Many things have changed about printers over the past fifteen years or so. One that hasn’t is the basic form factors. Both inkjets and lasers may have gotten slicker, sleeker, and more space-efficient, but most of the change has been evolutionary rather than revolutionary.
Today, however, HP is announcing a bunch of new printers and all-in-ones–and three of them are strikingly new, in three strikingly different ways. I was recently briefed by the company and saw the new models in person.
The most newsworthy newcomer is the $399 Photosmart eStation, the new top-of-the-line all-in-one in HP’s Photosmart line. For the most part, it’s recognizable as a Photosmart, but it sports the biggest, fanciest control panel you’ve ever seen on a personal printer–a 7-inch touchscreen that provides access to the Web-connected printing apps that HP has been rolling out since last year.
The roomy screen doubles as a digital photoframe. But as rumored, the the most interesting thing about it is that it ain’t just a printer control panel: You can pull it off the printer and use it as a tablet. Here’s a crude little video I shot of that happening:
(If you grab the tablet and lounge with it on the sofa, the eStation is still usable by other members of the family–it’s got basic built-in buttons for all functions except faxing.)

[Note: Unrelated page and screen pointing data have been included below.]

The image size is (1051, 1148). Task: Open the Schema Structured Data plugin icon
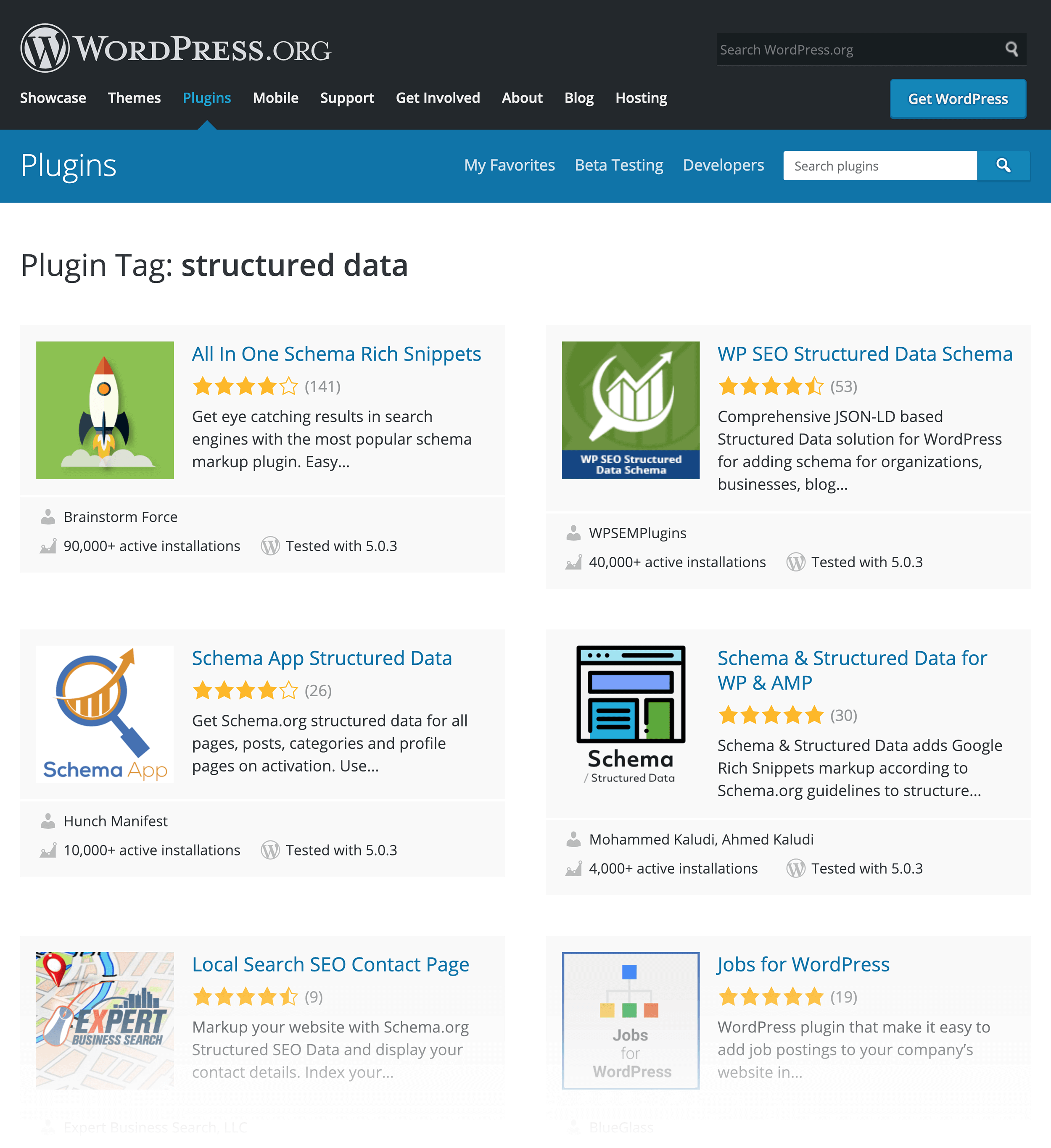[630, 714]
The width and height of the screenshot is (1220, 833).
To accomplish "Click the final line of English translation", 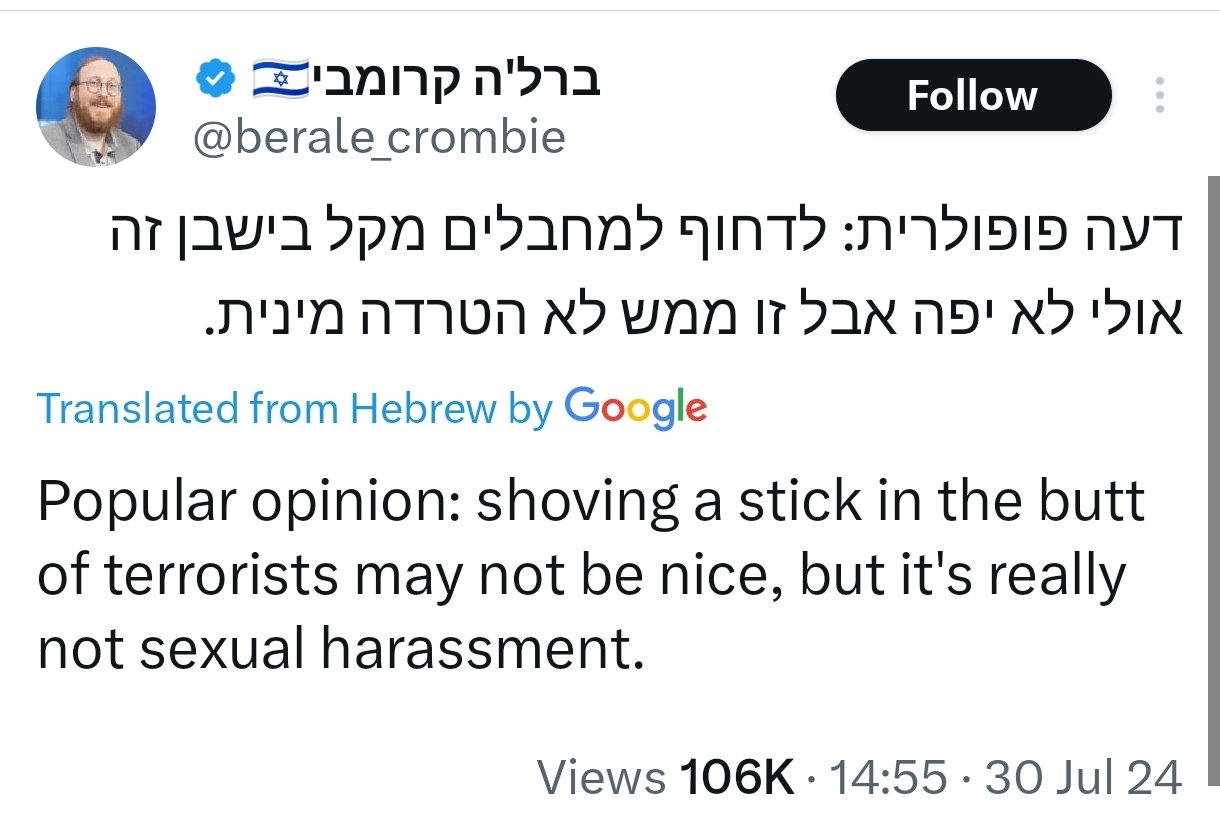I will pyautogui.click(x=340, y=649).
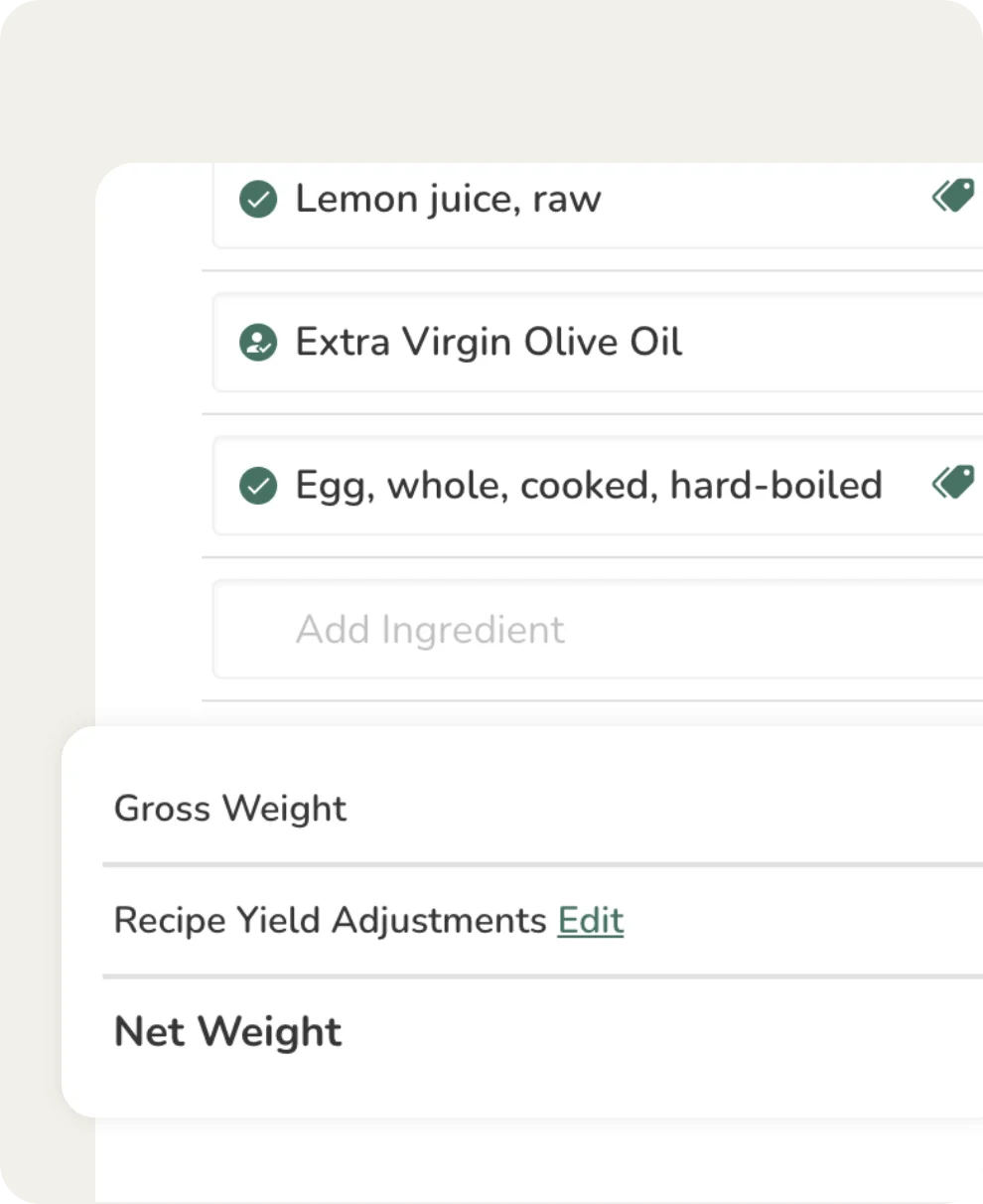
Task: Click the bold Net Weight label
Action: (228, 1032)
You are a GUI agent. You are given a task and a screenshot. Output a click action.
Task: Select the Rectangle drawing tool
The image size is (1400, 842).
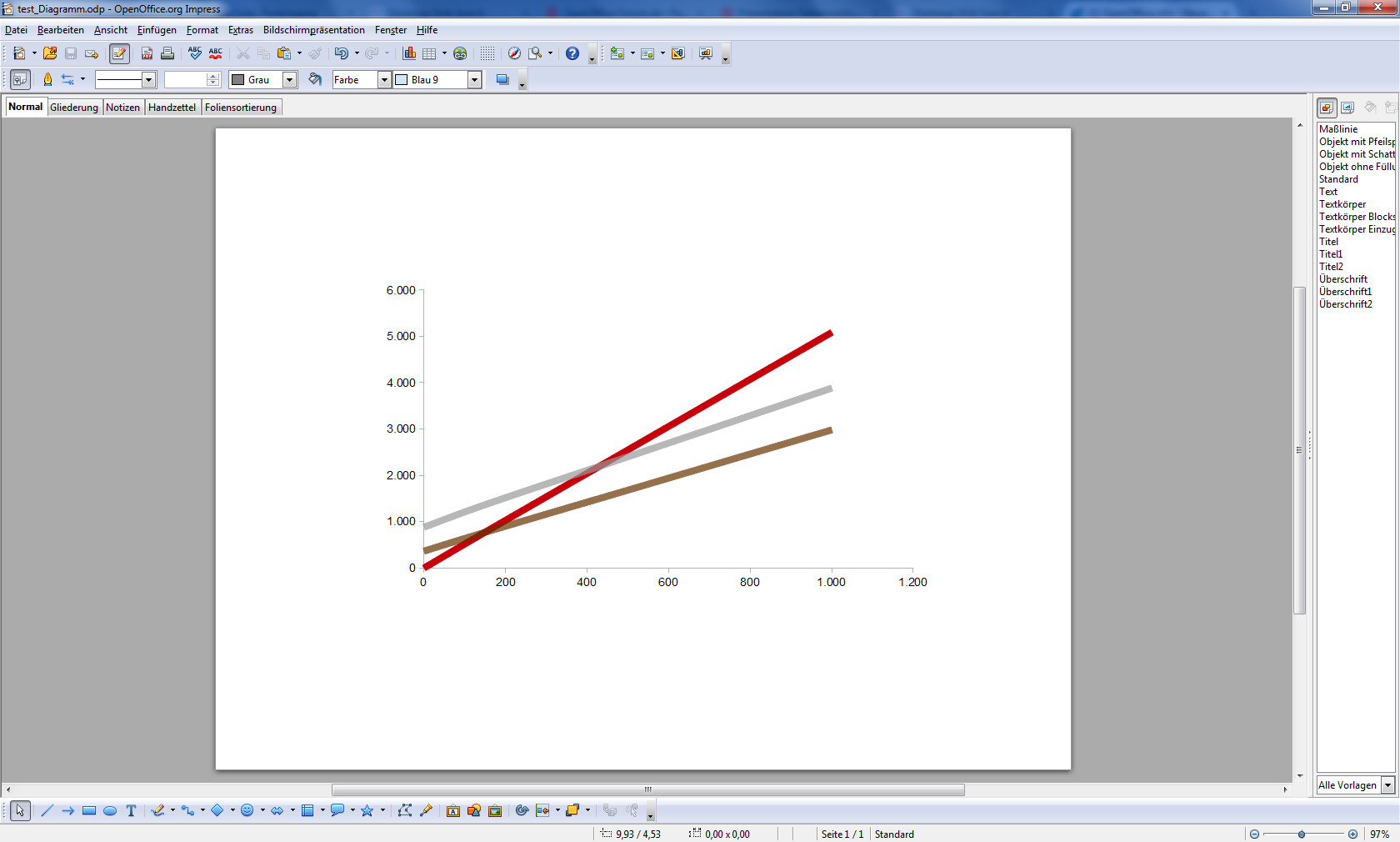[x=89, y=810]
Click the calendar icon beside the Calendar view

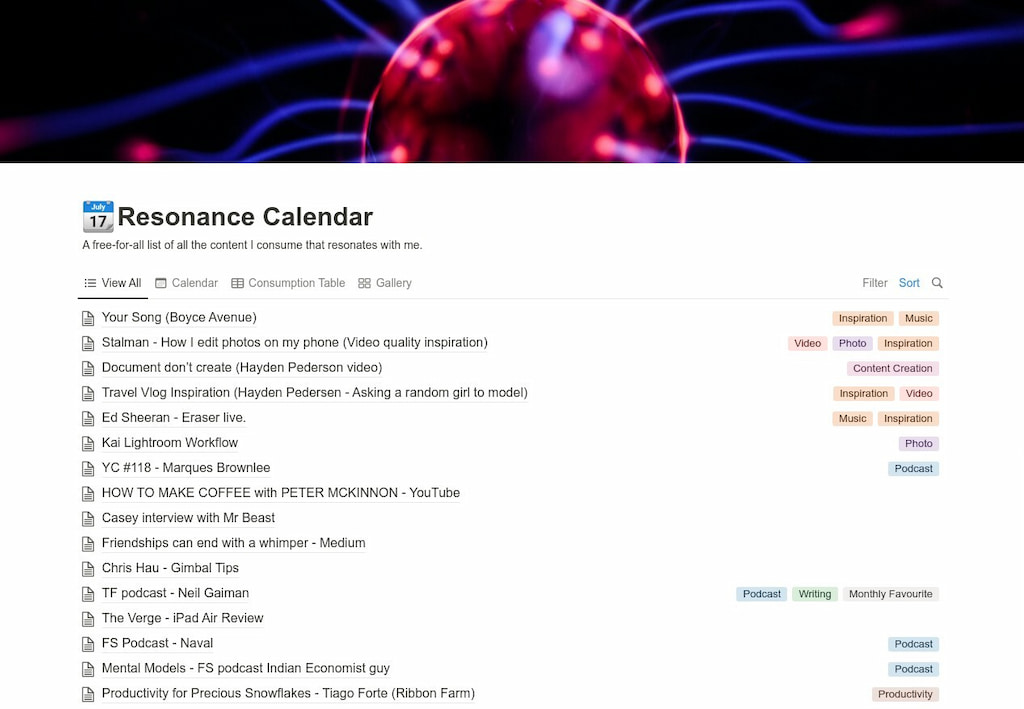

The eStation’s tablet runs Android; that, coupled with the 7-inch display, makes it feel a bit like a distant cousin of Samsung’s Galaxy Tab. HP, wisely, isn’t pitching it as an iPad killer, or even a direct iPad rival. Instead, it says that the tablet is mostly meant for use around the house, and mostly about the printing-related apps it packs. It also does Web browsing, e-mail, and music and video features, and it packs an e-reader app that’s powered by Barnes & Noble’s electronic bookstore. But it doesn’t have access to third-party apps from the Android Market, and its battery life–four to six hours on a charge–is relatively brief.
HP presumably started designing the Android-powered eStation before it agreed to acquire Palm in April, thereby getting itself an in-house mobile operating system, WebOS. The company has already said it intends to put WebOS on printers. When I asked HP executives whether the eStation hints at what a WebOS printer might look like, they understandably tap-danced around the question rather than addressing it directly. But they did acknowledge that it demonstrates some of the interesting things that become possible when you put a full-blown OS on a printer.
Interesting new HP printer #2 is the Envy 100–which borrows its moniker from HP’s Envy line of laptops. It’s an all-in-one that prints and scans, but if it weren’t for the color touchscreen you might mistake it for a largish 1980s-era VCR.
Where does the paper come out? Well, it’s easier to show that than to explain it.
HP executives told me that the idea behind the Envy’s consumer-electronics-like aesthetics and low-profile case is to create a printer that looks good and works good almost everywhere in the home, since many people are no longer setting up a specific area as a home office. I’d never heard that trend articulated by anyone, but it makes sense to me: When I’m at home, I work anywhere and everywhere around the house, and about the last vestige of a dedicated “home office” is my HP Officjet Pro printer.
Interesting HP printer #3 isn’t anything as radical as the eStation or the Envy, but it’s still pretty clever. It’s the LaserJet Pro CP1025NW, a $229 color laser which HP says is the world’s smallest. At 15.7″ by 15.7″ by 8.8″, it is, indeed, remarkably petite for a color laser–if you’ve got room for a printer at all, you’ve got enough space for this one.
On the outside, the CP1025NW looks like a garden-variety color laser, only smaller. It’s the insides that are inventive: HP downsized the printer by putting its toner cartridges on a carousel. You only get access to one at a time, and cycle through them until the one you want to replace glides into view.
These three models are only part of a major rollout of HP inkjets and lasers for home and business use. The other big news is that all the new models will support ePrint, the new HP technology that permits driverless printing from phones, tablets, and any other device that can send e-mail attachments. (ePrint-enabled models are the first printers that will work with Apple’s new AirPrint printing from iPads and iPhones; some of the new HP models will ship without the technology, and get it via a software update later this year.)
Some of the new HPs also support the company’s Web-enabled printing applications, which let the printer grab content from the Web directly, without a PC being involved in the process. Until now, all the apps have had consumers in mind–for instance, it’s introducing one that prints out educational materials featuring Sesame Street characters. But now that HP is adding color touchscreens and app capability to its business printers, it’s also introducing productivity-oriented apps. One new one gives you access to QuickBooks records; another lets you print Google Docs documents directly from the printer.